Perle des Taunus?

Dienstagabend unterwegs in Königstein, der Perle des Taunus. Nur Gutes hatte ich im Sinn: Flanieren mit Freundin im Sommerkleidchen, den tropischen Abend und die lauschige Abenddämmerung genießen und „schön essen“ gehen in einem der vielen Restaurants im Nobelvorort. So der Plan. Aber Sommerstimmung und fröhliche Menschen – Fehlanzeige! In der Fußgängerzone kreuzten nur flüchtige Gestalten unseren Weg, die orientierungslos und gehetzt wirkten. Wir plauderten und ließen uns in unserer Vorfreude nicht beirren. Bis mir allmählich klar wurde, dass tote Hose in der Königsteiner Gastro-Szene herrschte: Der beliebte albanische Italiener - geschlossen, der gutbürgerliche Albaner daneben auch. Lucullus, mit der wirklich malerischen Terrasse, menschenleer und dunkel – ob es nun am Wochentag, Ruhetag oder an den Sommerferien lag, erschloss sich mir nicht.
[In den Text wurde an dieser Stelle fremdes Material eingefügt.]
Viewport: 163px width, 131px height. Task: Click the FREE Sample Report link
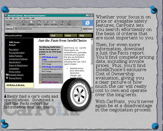50,82
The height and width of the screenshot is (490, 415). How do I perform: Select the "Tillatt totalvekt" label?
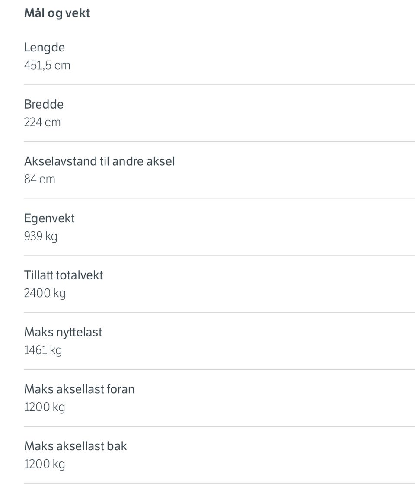64,275
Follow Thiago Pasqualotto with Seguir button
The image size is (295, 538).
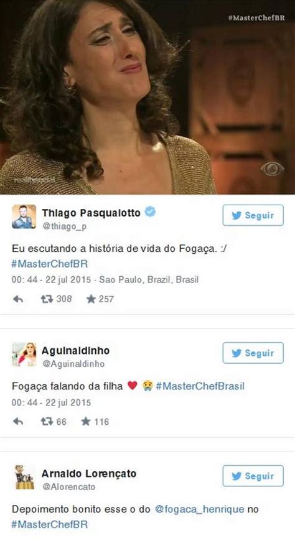click(x=253, y=215)

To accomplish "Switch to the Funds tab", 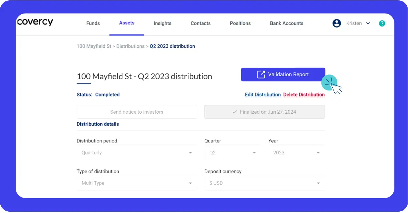I will tap(93, 23).

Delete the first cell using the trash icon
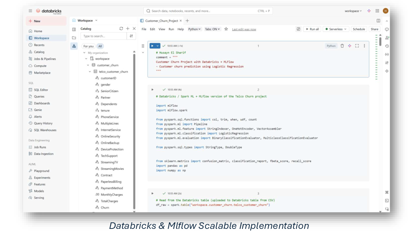(342, 46)
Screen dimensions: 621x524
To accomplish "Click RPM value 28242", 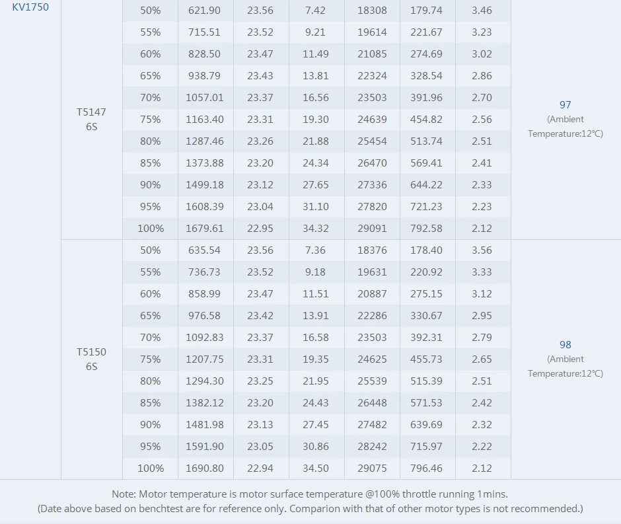I will coord(372,446).
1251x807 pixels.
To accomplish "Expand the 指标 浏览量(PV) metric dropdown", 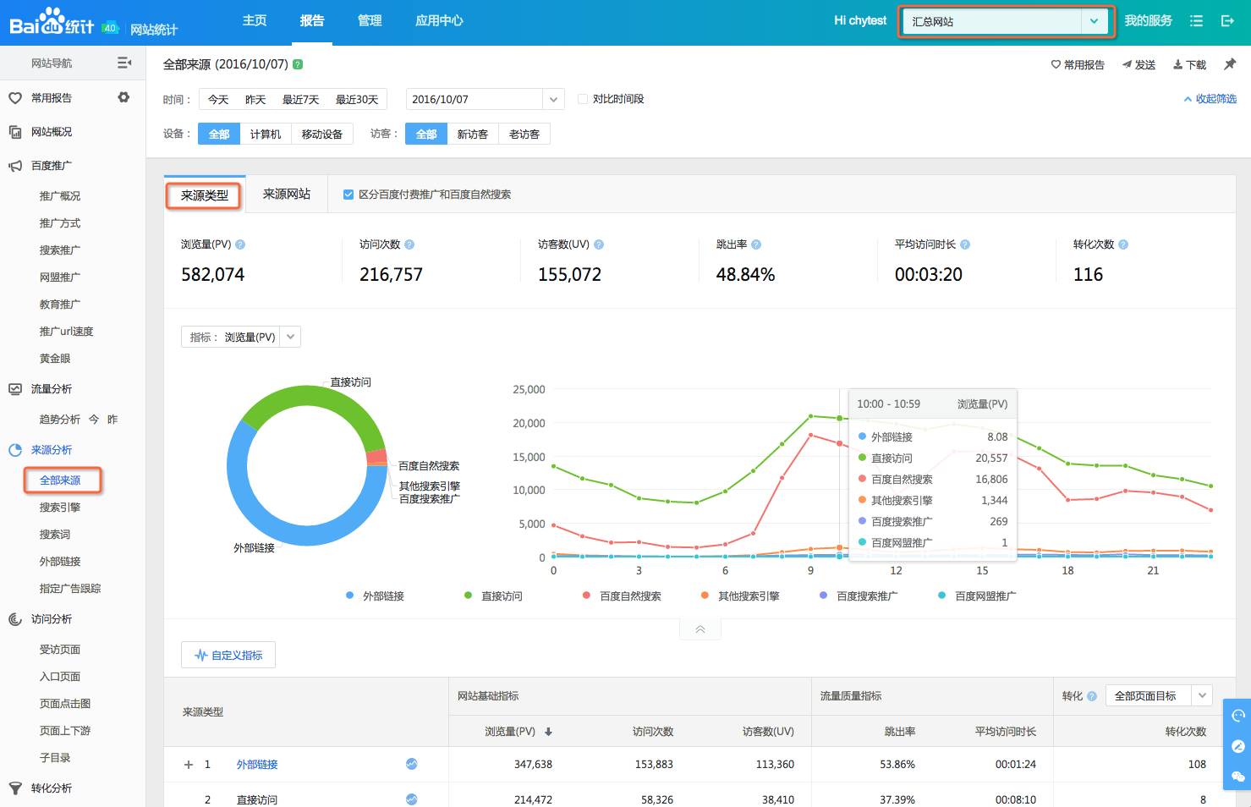I will [290, 337].
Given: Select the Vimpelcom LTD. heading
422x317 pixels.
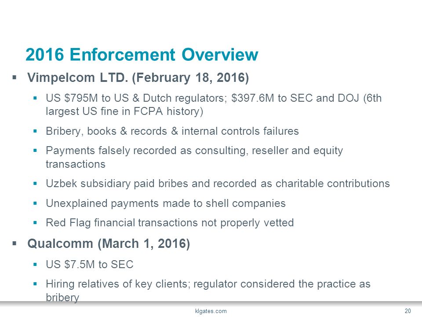Looking at the screenshot, I should pyautogui.click(x=138, y=77).
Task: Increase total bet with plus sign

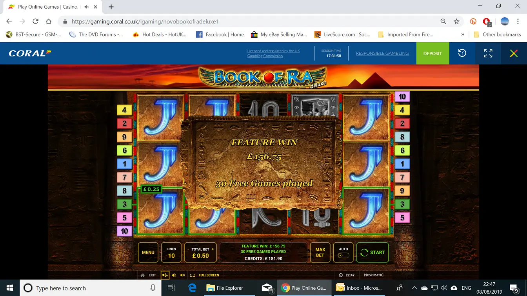Action: 213,249
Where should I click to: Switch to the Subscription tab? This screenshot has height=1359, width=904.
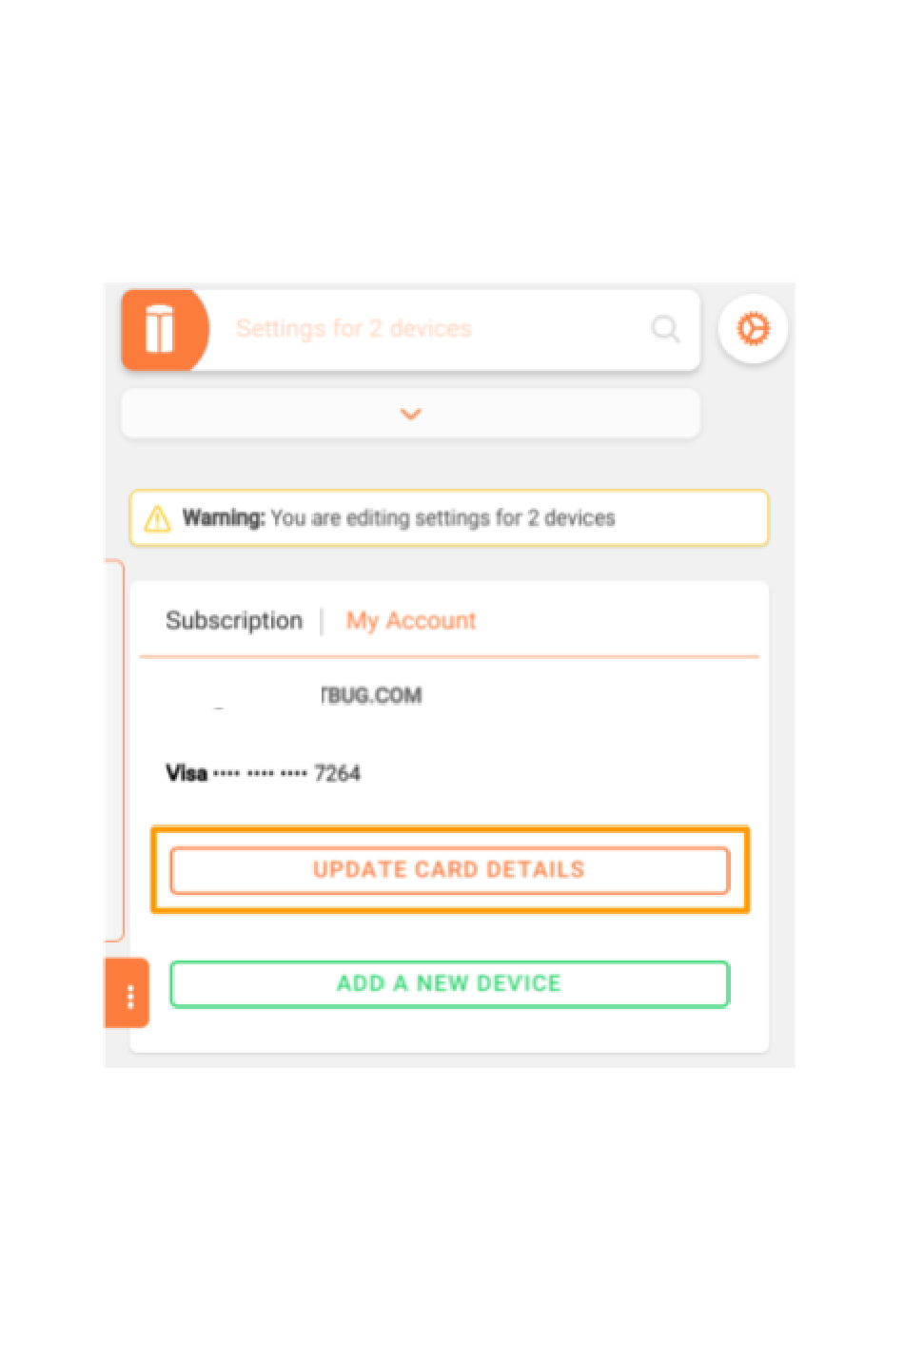(234, 621)
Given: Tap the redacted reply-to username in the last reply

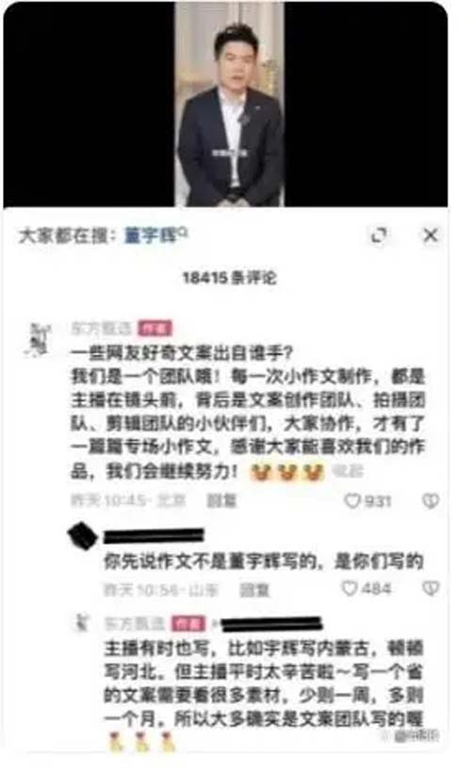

Weiter in Richtung „Grieche“, der seit eh und je mit einem historisch reizvollen Außenbereich und wirklich köstlicher Küche lockt – oh je, bis zum 25. September geschlossen! Da weilten Chefs, Köche und Kellner in der fernen Heimat und hatten offensichtlich gar keine Eile zurückzukehren zu ihren hungrigen Stammgästen. Also dann, auf zum neuen Koreaner in der versteckten Seitengasse, aber auch dort alles duster. Der einzige „Italiener“ mit dem halbvollen Glas im Logo und mit neu renovierter Terrasse, war dann auch, wen wundert`s proppenvoll, wir wurden freundlich abgewimmelt. Der Magen knurrte, wo bitteschön bekamen wir jetzt noch was zu essen? Das Adjektiv „schön“ hatten wir schon gestrichen und so allmählich kam schlechte Laune auf. Also noch ein Anlauf: die Klosterstraße hoch und bis zum Kapuzinerplatz, der in völliger Ödnis still ruhte. So nahmen wir ziemlich unterzuckert und resigniert beim Afghanen mit dem pittoresken Namen „Burg Restaurant“ Platz. Mit Blick nicht auf die Burg, sondern auf einen menschenleeren Platz mit drei dauerparkenden Bussen vor der Nase, von denen einer mit laufendem und stinkendem Motor unser Dinner verräucherte. Kauend fragte ich mich, was denn jetzt an dieser Taunusperle so schillernd und an diesem Vorort nobel sein sollte: die konsequent geschlossenen Restaurants (müssen die alle gleichzeitig ihren Jahresurlaub machen?) samt ihren Terrassen, die Plätze und Gassen jedenfalls nicht. Ein zentraler Platz ohne Menschen und ohne einen einzigen Baum, noch nicht mal Pflanzkübel stehen hier herum, die ein wenig Farbe geschenkt hätten. Niemand auf der Gass‘ in Königstein! In Italien wäre das eine wunderschöne wuselige Piazza, um die sich Gastronomen und Gäste reißen würden - mit lachenden Gesichtern und wendigen Kellnern.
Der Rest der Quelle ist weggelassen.